AIM OF THE TASK. Could you set down every entry exactly as it stands, without the images?

DATA FOR ANALYSIS.

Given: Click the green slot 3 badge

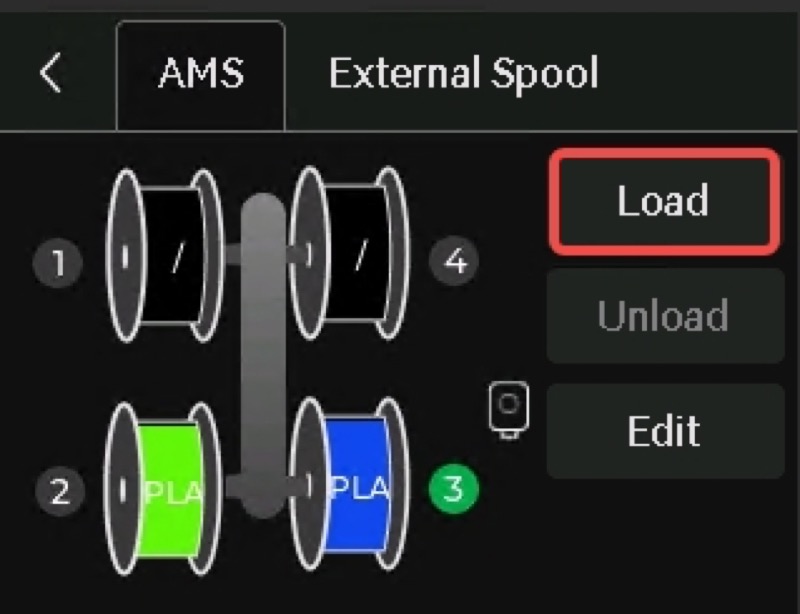Looking at the screenshot, I should [454, 488].
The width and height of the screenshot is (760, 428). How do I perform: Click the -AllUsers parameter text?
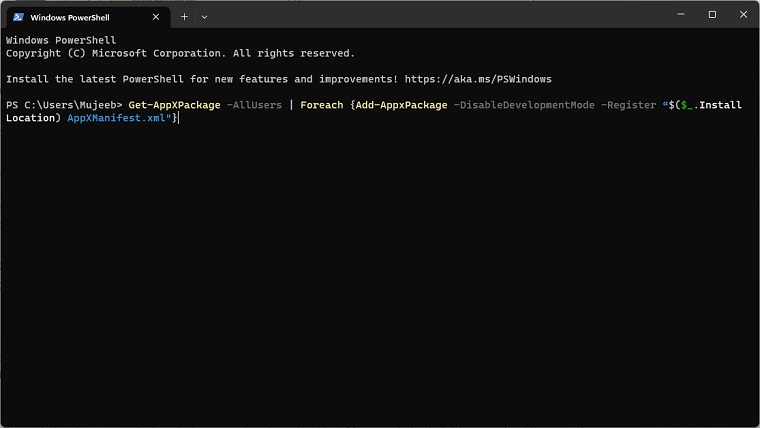coord(254,105)
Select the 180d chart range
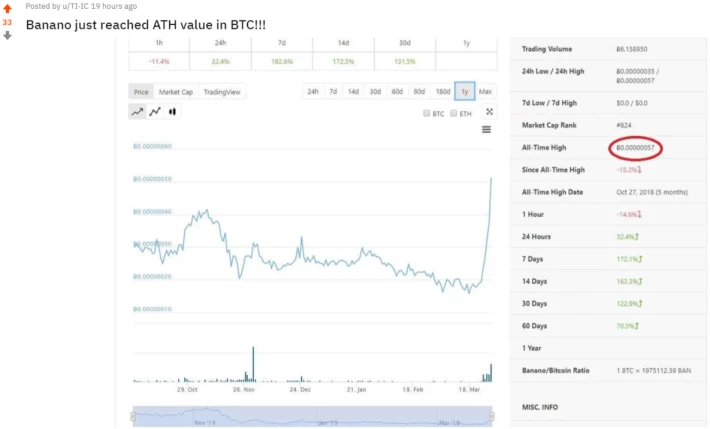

EXERCISE OUTPUT.
Given: Click the green slot 3 badge

Looking at the screenshot, I should [454, 488].
The width and height of the screenshot is (760, 428). How do I perform: Click the -AllUsers parameter text?
coord(254,105)
Select the 180d chart range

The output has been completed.